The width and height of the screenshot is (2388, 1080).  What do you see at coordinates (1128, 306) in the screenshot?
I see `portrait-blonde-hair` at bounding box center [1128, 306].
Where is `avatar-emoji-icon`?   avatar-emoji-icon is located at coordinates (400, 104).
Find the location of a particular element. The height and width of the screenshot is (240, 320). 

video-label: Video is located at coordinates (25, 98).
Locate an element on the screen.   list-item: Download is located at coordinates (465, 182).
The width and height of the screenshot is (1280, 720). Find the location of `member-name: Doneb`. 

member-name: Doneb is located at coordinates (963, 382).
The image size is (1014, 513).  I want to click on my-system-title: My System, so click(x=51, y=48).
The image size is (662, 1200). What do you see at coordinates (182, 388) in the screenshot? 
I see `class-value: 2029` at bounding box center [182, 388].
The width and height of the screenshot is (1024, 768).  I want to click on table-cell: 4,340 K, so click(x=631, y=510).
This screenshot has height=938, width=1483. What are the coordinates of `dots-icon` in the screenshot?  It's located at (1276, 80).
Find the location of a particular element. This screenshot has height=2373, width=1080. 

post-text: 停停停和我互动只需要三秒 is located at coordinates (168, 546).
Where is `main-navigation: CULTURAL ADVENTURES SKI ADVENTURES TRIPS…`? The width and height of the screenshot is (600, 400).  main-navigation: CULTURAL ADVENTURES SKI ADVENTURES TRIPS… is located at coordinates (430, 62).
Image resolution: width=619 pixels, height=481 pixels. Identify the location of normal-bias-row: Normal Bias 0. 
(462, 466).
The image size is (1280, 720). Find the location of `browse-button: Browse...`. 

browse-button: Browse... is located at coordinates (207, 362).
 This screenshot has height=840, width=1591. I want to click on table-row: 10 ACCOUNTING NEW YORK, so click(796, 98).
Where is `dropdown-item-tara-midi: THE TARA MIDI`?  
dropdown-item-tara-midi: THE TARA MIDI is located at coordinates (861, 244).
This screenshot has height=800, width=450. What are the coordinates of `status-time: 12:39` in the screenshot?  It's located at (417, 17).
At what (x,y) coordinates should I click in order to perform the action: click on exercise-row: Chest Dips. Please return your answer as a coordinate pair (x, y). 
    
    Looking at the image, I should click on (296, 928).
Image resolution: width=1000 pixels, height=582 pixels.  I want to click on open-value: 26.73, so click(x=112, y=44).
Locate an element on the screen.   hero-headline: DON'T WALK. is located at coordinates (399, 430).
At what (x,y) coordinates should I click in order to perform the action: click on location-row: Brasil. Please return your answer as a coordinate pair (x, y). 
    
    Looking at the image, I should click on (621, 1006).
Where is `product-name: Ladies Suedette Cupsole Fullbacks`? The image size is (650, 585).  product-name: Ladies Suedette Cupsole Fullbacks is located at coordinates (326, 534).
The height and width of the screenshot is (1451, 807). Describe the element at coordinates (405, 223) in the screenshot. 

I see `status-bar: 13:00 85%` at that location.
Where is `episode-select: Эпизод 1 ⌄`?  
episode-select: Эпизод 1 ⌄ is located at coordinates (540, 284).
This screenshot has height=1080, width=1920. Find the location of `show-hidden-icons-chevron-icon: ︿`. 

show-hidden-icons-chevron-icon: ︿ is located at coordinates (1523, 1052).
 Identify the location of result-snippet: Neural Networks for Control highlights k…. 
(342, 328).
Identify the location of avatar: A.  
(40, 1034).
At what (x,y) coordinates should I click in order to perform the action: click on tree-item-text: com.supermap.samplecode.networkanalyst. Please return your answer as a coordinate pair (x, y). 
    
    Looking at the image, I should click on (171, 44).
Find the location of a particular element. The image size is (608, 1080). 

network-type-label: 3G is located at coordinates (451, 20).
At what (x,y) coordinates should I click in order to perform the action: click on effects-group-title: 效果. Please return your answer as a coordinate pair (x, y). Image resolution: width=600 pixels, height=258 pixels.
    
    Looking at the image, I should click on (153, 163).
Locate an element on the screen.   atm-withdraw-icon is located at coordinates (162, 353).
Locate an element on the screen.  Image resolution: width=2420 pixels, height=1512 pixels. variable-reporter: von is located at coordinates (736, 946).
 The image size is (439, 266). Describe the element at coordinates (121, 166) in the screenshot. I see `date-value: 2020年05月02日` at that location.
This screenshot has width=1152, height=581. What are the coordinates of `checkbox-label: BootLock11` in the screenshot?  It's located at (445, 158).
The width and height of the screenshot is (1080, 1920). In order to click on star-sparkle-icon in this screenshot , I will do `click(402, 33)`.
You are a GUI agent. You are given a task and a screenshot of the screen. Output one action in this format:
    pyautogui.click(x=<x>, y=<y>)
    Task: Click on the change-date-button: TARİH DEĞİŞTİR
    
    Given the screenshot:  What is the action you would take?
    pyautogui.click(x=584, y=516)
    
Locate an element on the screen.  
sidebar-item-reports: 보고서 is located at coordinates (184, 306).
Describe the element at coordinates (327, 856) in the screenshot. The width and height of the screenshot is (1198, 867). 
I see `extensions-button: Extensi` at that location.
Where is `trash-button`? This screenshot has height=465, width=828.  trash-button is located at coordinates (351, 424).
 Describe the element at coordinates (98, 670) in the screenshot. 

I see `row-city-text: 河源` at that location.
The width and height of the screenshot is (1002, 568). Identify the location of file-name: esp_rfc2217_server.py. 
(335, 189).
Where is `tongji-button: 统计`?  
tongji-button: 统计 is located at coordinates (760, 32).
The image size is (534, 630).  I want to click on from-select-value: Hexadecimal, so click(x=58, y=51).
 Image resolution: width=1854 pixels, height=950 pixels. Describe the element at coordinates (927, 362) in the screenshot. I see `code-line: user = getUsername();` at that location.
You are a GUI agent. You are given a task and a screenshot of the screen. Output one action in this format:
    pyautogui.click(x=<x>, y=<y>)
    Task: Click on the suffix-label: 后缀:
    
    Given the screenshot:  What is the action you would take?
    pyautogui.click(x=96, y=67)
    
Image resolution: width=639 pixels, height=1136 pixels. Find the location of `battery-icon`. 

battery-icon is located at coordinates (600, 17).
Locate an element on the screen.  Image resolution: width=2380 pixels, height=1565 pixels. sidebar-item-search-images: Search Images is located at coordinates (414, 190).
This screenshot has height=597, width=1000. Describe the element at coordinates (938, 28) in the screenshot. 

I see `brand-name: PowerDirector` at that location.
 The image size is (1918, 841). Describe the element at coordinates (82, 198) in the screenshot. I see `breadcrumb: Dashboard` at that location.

___

Prompt ->
Report every line in the records that contains the string "resolution". Case counts.

Exercise output ->
Image resolution: width=619 pixels, height=481 pixels. Identify the location of normal-bias-row: Normal Bias 0. 
Image resolution: width=1000 pixels, height=582 pixels.  I want to click on open-value: 26.73, so click(x=112, y=44).
At what (x,y) coordinates should I click in order to perform the action: click on effects-group-title: 效果. Please return your answer as a coordinate pair (x, y). Image resolution: width=600 pixels, height=258 pixels.
Locate an element on the screen.  Image resolution: width=2420 pixels, height=1512 pixels. variable-reporter: von is located at coordinates (736, 946).
 Image resolution: width=1854 pixels, height=950 pixels. Describe the element at coordinates (927, 362) in the screenshot. I see `code-line: user = getUsername();` at that location.
Image resolution: width=639 pixels, height=1136 pixels. Find the location of `battery-icon`. 
Locate an element on the screen.  Image resolution: width=2380 pixels, height=1565 pixels. sidebar-item-search-images: Search Images is located at coordinates (414, 190).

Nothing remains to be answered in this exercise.